_Requirement_
Reproduce word for word the passage of the MILABs commentary below, starting with "While rejected by" and going on through "published by Lammer.".

_Source_
★ ★ ★ ★ ★ ★ ★

In response to the various comments, I am submitting this commentary on Military Abductions (MILABs). As with the first response, and contrary to assertions by Helmut Lammer, this commentary addresses only his MILABs, not all abduction cases. Interestingly, most of the respondents who have been whining on the Internet do not even address the question at hand. That is human, not alien, interventions.
It should be noted that Victoria was the sole author of the article titled What Would Freud Say? while I provided information about satellite systems. Contrary to the comments about the timing of the article, it was written in 1996, within a month of Lammer's first piece in the MUFON Journal. At that time it was sent to the editor, Dennis Stacy. In a phone conversation with him, Stacy stated there were more important issues to cover. He was subsequently relieved as the editor of that journal. From the April issue it is clear that MUFON has little interest in discussing both sides of this controversial non-UFO issue. Instead, they have chosen to become the champion of unsubstantiated, barely tangentially related nonsense.
While rejected by MUFON, Victoria's article has been circulated privately for the past three years. After a recent meeting in Laughlin, Nevada, and upon his request, Victoria sent the article to Peter Gersten, who posted it on CAUS. This actually provided a wider audience from that of the moribund MUFON, which has been in steady decline for several years. It is only through coincidence that the article came out in proximity to the nonsensical book being published by Lammer.
Again, Lammer has displayed both a lack of understanding of technical knowledge and the ability to competently analyze information. Unfortunately, he is not alone. This topic is quite important and is covered in some detail in my forthcoming book, Future War, Non-Lethal Weapons in Twenty-First-Century Warfare (St. Martin's Press, May 1999). However, given his current position in the Austrian Space Research Institute, this obvious lapse is very disconcerting.

★ ★ ★ ★ ★ ★ ★

_Information supplied_
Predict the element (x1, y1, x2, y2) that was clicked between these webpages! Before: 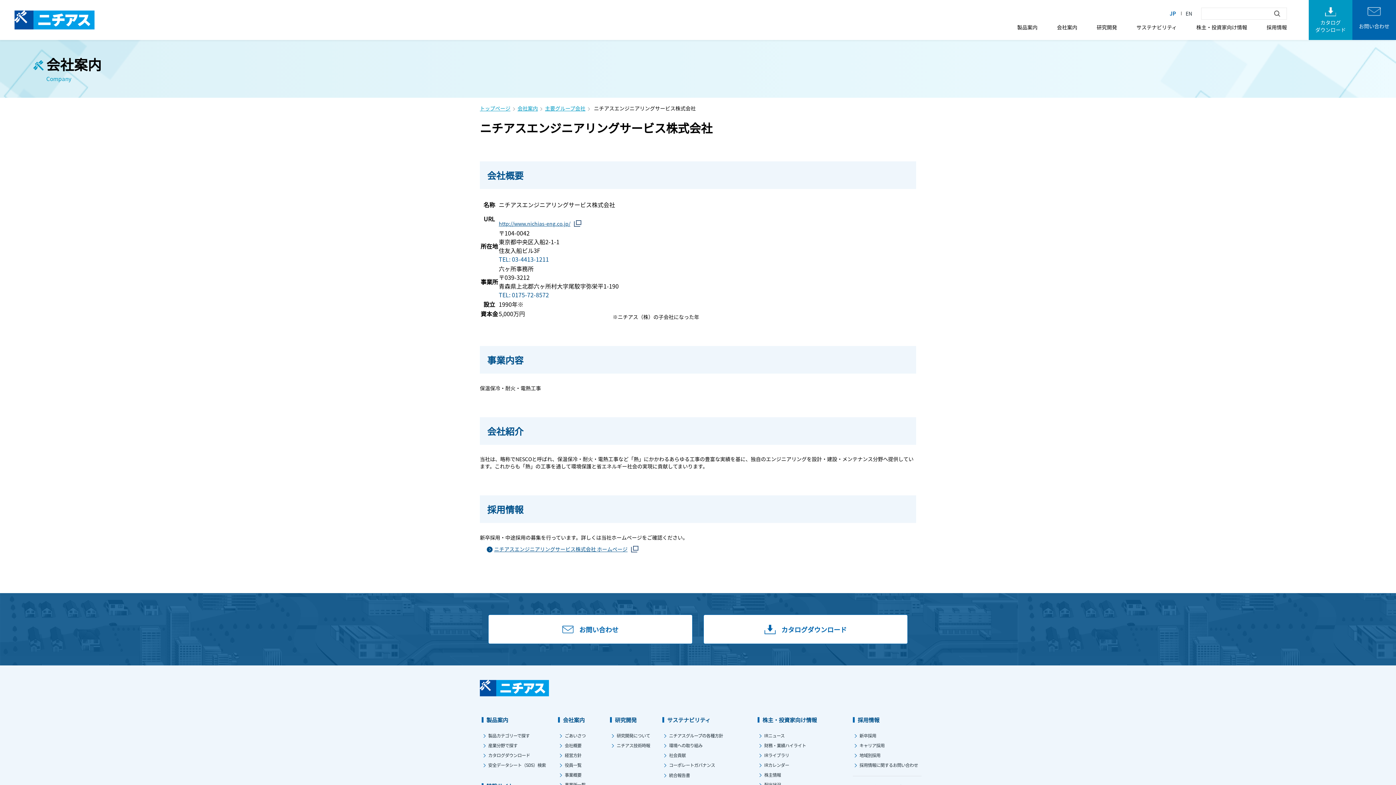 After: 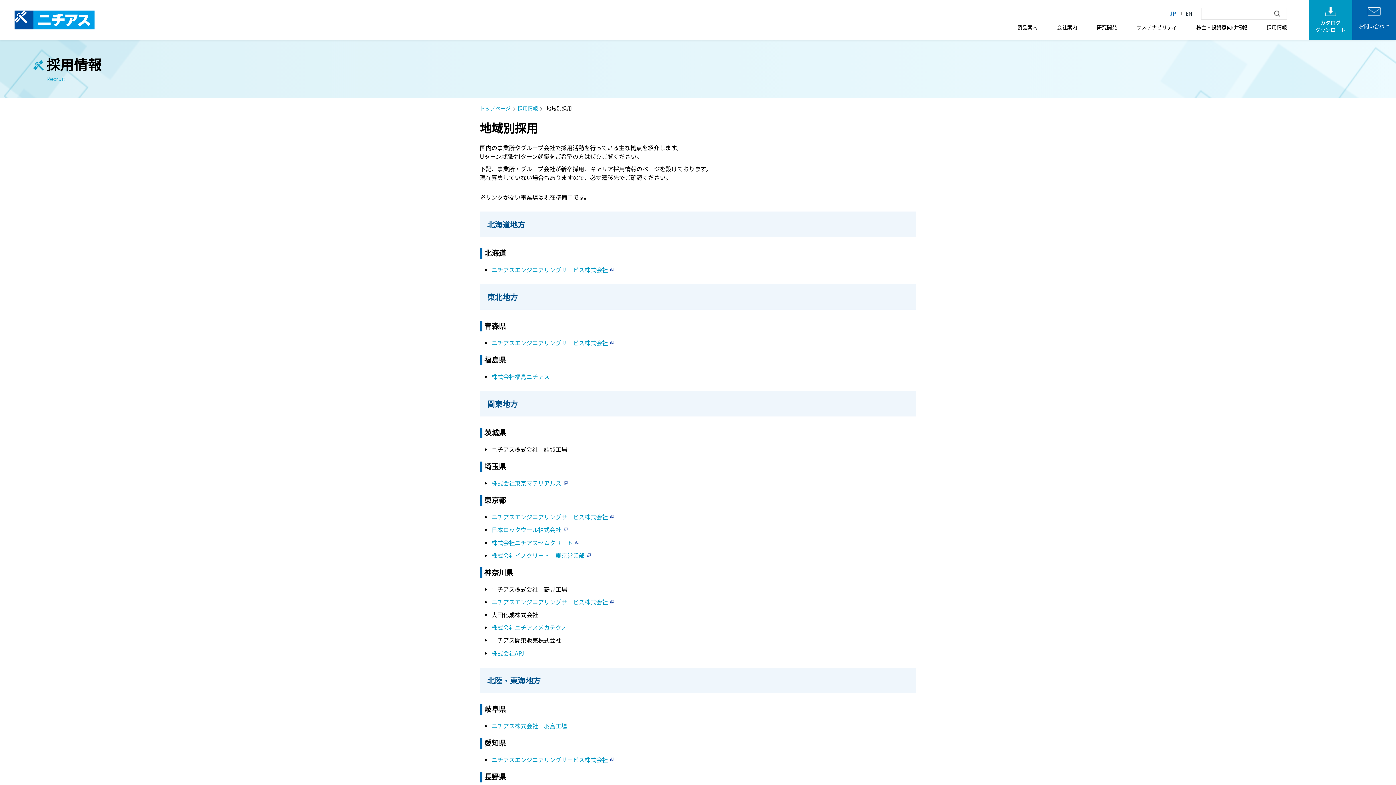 Action: label: 地域別採用 bbox: (859, 752, 918, 758)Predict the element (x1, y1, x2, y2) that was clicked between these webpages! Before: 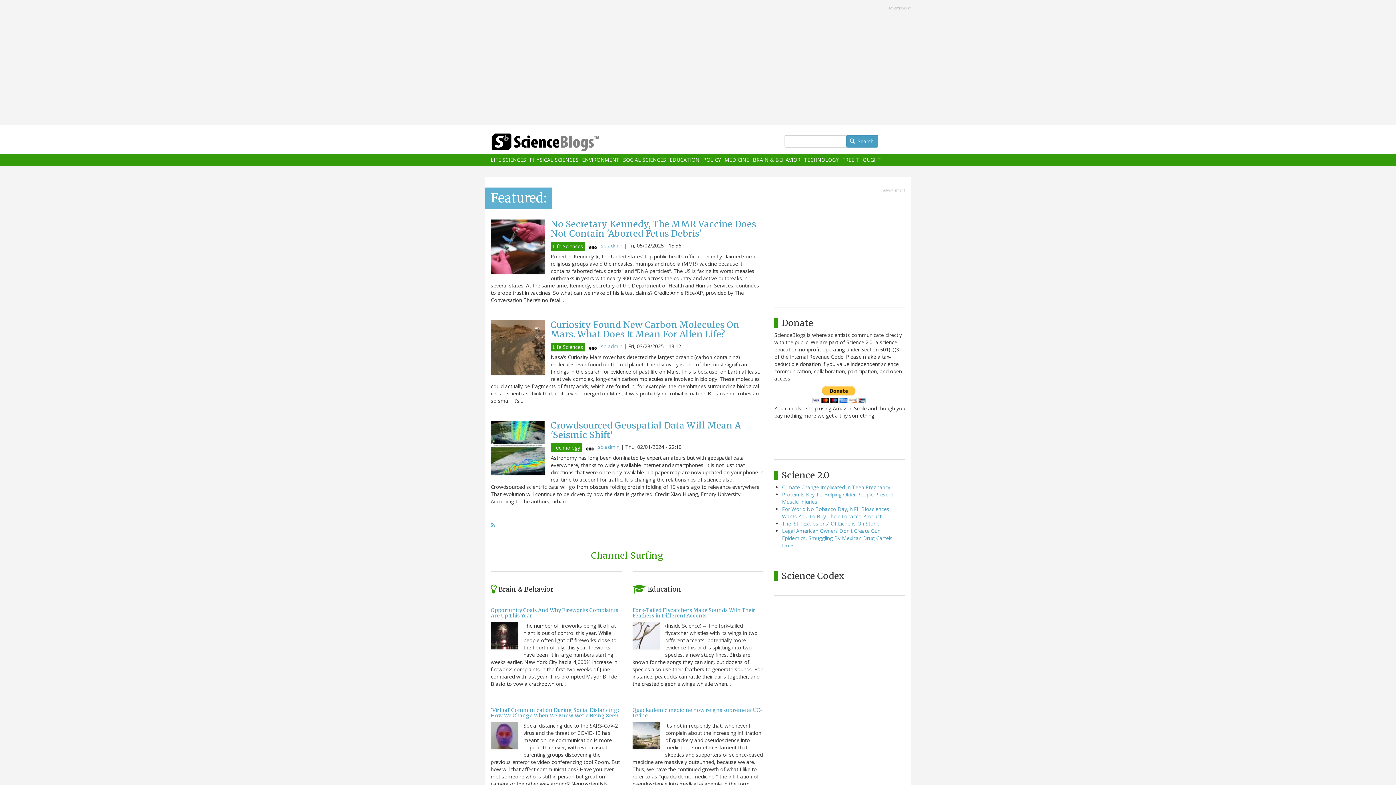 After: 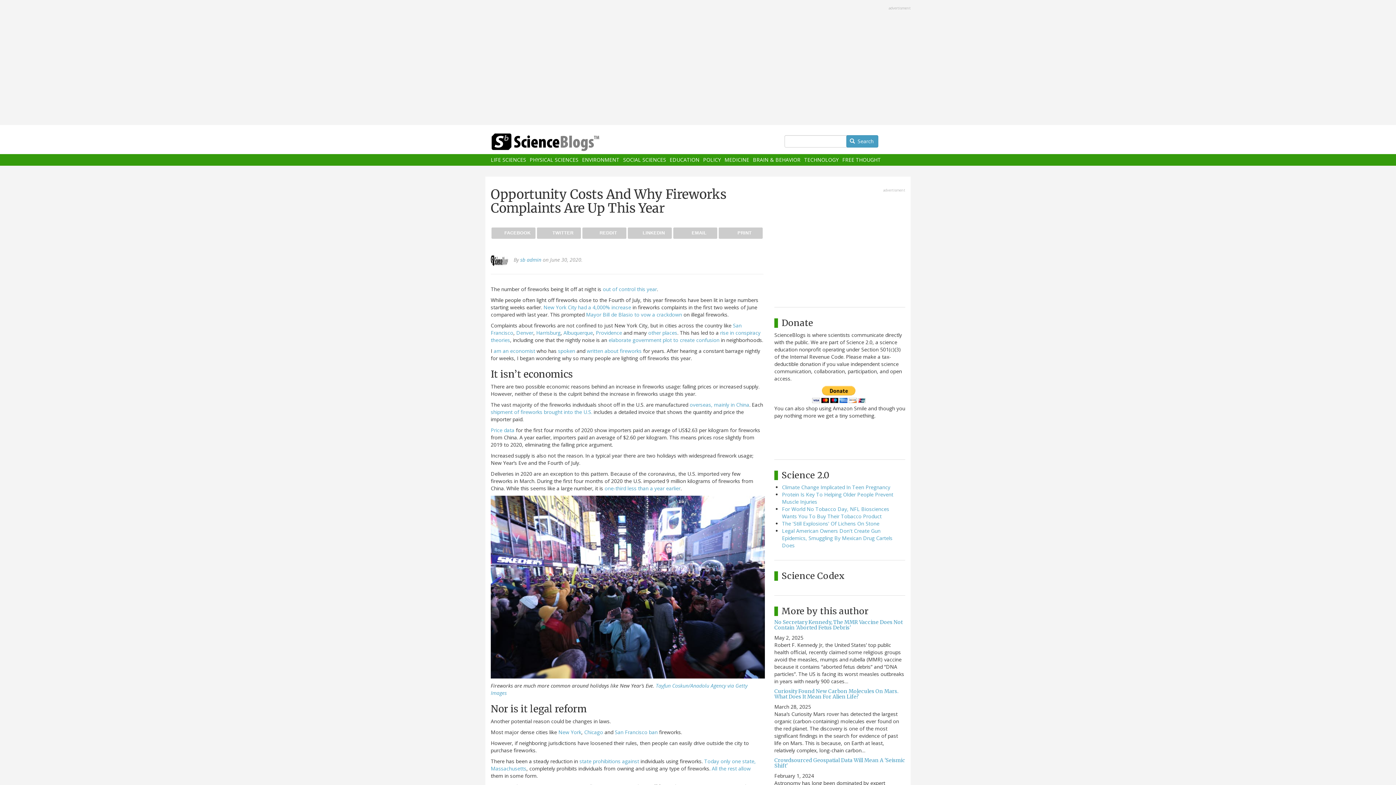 Action: label: Opportunity Costs And Why Fireworks Complaints Are Up This Year bbox: (490, 607, 618, 619)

★ ★ ★ ★ ★ ★ ★

_Solved exercise_
While rejected by MUFON, Victoria's article has been circulated privately for the past three years. After a recent meeting in Laughlin, Nevada, and upon his request, Victoria sent the article to Peter Gersten, who posted it on CAUS. This actually provided a wider audience from that of the moribund MUFON, which has been in steady decline for several years. It is only through coincidence that the article came out in proximity to the nonsensical book being published by Lammer.